The easiest way to install is via pip and PyPI

pip install tldrstory

You can also install tldrstory directly from GitHub. Using a Python Virtual Environment is recommended.

pip install git+https://github.com/neuml/tldrstory

Python 3.6+ is supported

See this link to help resolve environment-specific install issues.

Configurating an application

Once installed, an application must be configured to run. A tldrstory application consists of three separate processes:

  • Indexing
  • API backend
  • Streamlit application

This section will show how to start the "Sports News" application.

  1. Download the “Sports News” application configuration.
mkdir sports

wget https://raw.githubusercontent.com/neuml/tldrstory/master/apps/sports/app.yml -O sports/app.yml

wget https://raw.githubusercontent.com/neuml/tldrstory/master/apps/sports/api.yml -O sports/api.yml

wget https://raw.githubusercontent.com/neuml/tldrstory/master/apps/sports/index-simple.yml -O sports/index.yml

wget https://raw.githubusercontent.com/neuml/tldrstory/master/src/python/tldrstory/app.py -O sports/app.py
  1. Start the indexing process.
python -m tldrstory.index sports/index.yml
  1. Start the API process.
CONFIG=sports/api.yml API_CLASS=tldrstory.api.API uvicorn "txtai.api:app" &
  1. Start Streamlit.
streamlit run sports/app.py sports/app.yml "Sports" "🏆"
  1. Open a web browser and go to http://localhost:8501

Custom Sources

Out of the box, tldrstory supports reading data from RSS and the Reddit API. Additional data sources can be defined and configured.

The following shows an example custom data source definition. neuspo is a real-time sports event and news application. This data source loads 4 pre-defined entries into the articles database.

from tldrstory.source.source import Source

class Neuspo(Source):
    """
    Articles have the following schema:
        uid - unique id
        source - source name
        date - article date
        title - article title
        url - reference url for data
        entry - entry date
    """

    def run(self):
        # List of articles created
        articles = []

        articles.append(self.article("0", "Neuspo", self.now(), "Eagles defeat the Giants 22 - 21", 
                                     "https://neuspo.com/stream/34952e3919d685982c17735018b0197f", self.now()))

        articles.append(self.article("1", "Neuspo", self.now(), "Giants lose to the Eagles 22 - 21", 
                                     "https://t.co/e9FFgo0wgR?amp=1", self.now()))

        articles.append(self.article("2", "Neuspo", self.now(), "Rays beat Dodgers 6 to 4", 
                                     "https://neuspo.com/stream/6cb820b3ebadc086aa36b5cc4a0f575d", self.now()))
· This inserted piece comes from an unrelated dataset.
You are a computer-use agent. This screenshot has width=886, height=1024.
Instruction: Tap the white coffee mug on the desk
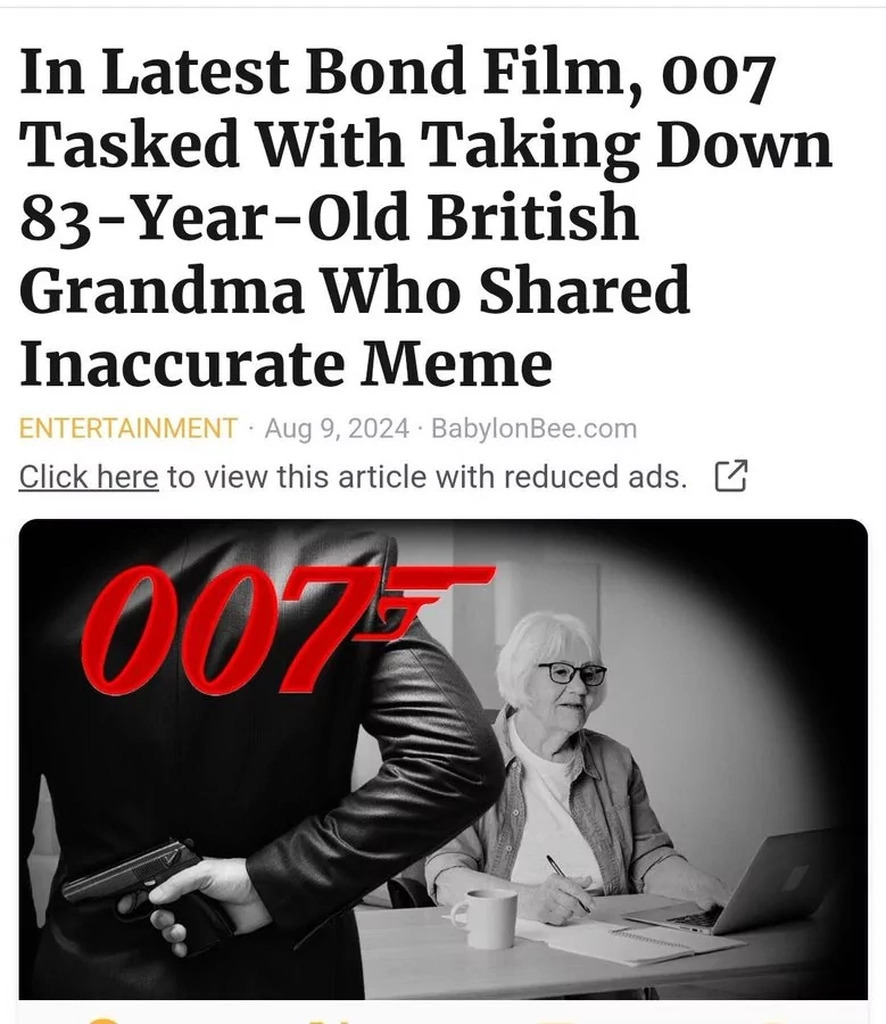click(x=484, y=918)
        articles.append(self.article("3", "Neuspo", self.now(), "Dodgers drop Game 2, 6-4", 
                                     "https://t.co/1hEQAShVnP?amp=1", self.now()))

        return articles

Let’s re-run the steps above using neuspo as the data source. First remove the sports/data directory, to ensure we create a fresh database. We can then download the gist above into the sports directory.

# Delete the sports/data directory before running

wget https://gist.githubusercontent.com/davidmezzetti/9a6064d9a741acb89bd46eba9f906c26/raw/7058e97da82571005b2654b4ab908f25b9a04fe2/neuspo.py -O sports/neuspo.py

Edit sports/index.yml and remove the rss section. Replace it with the following.
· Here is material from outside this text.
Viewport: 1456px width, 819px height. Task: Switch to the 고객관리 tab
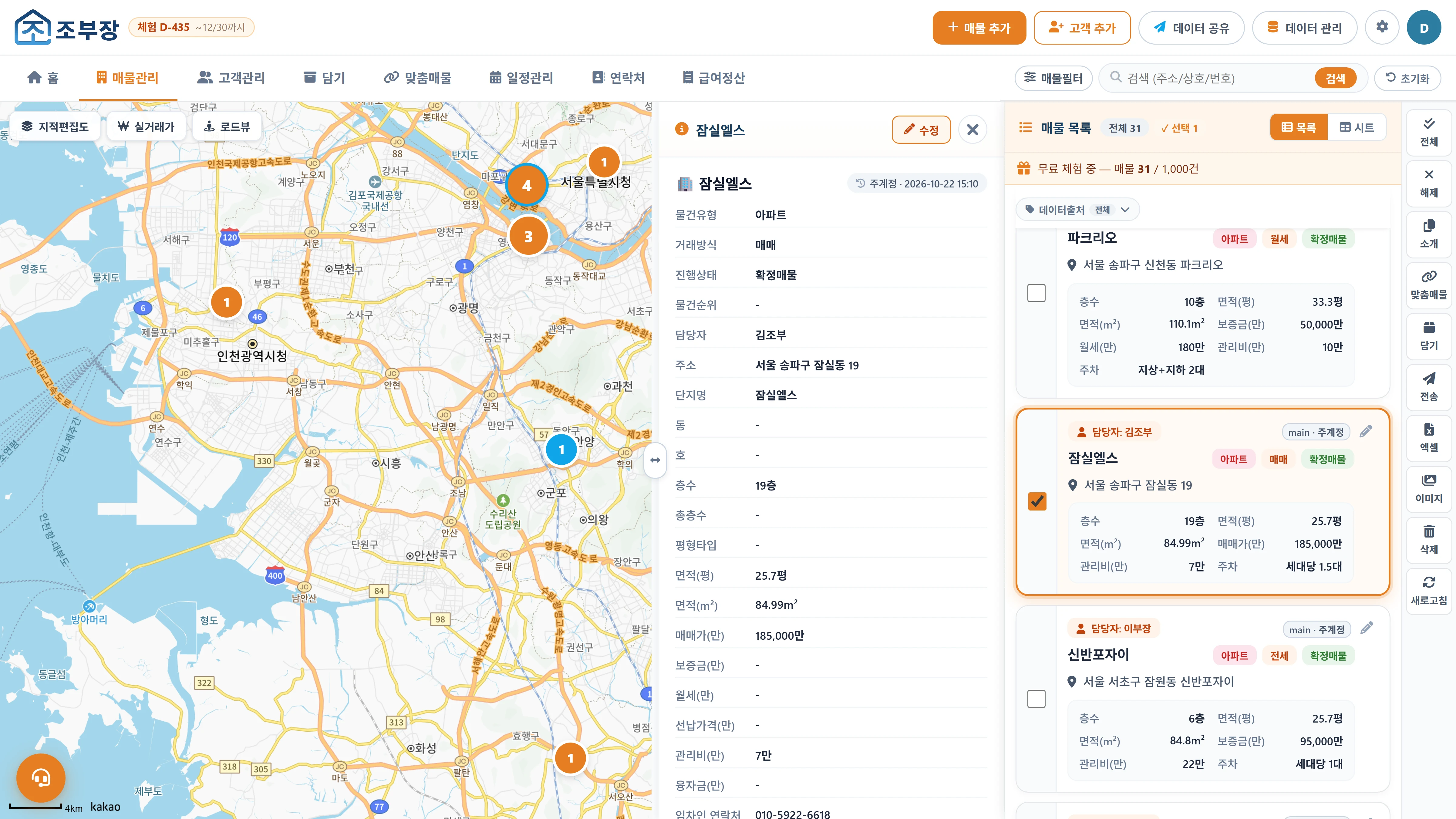click(x=231, y=77)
# Custom data source for neuspo
source: sports.neuspo.Neuspo

Now re-run steps 2–4 from the instructions above.

Parameter Reference

The following sections define configuration parameters for each process that is part of a tldrstory application.

Indexing

Configures the indexing of content. Currently supports pulling data via the Reddit API, RSS and custom user-defined sources.

name

name: string

Application name

schedule

schedule: string

Cron-style string that enables scheduled running of the indexing job. See this link for more information on cron strings.

sources

Data source configuration.

reddit

reddit.subreddit: name of subreddit to pull from 
reddit.sort: sort type
reddit.time: time range
reddit.queries: list of text queries to run

Runs a series of Reddit API queries. A Reddit API key will need to be created and configured for this method to work. Authentication parameters can be set within the enviroment or in a praw.ini file. See this link for more information on setting up a Reddit API account, read-only access is all that is needed.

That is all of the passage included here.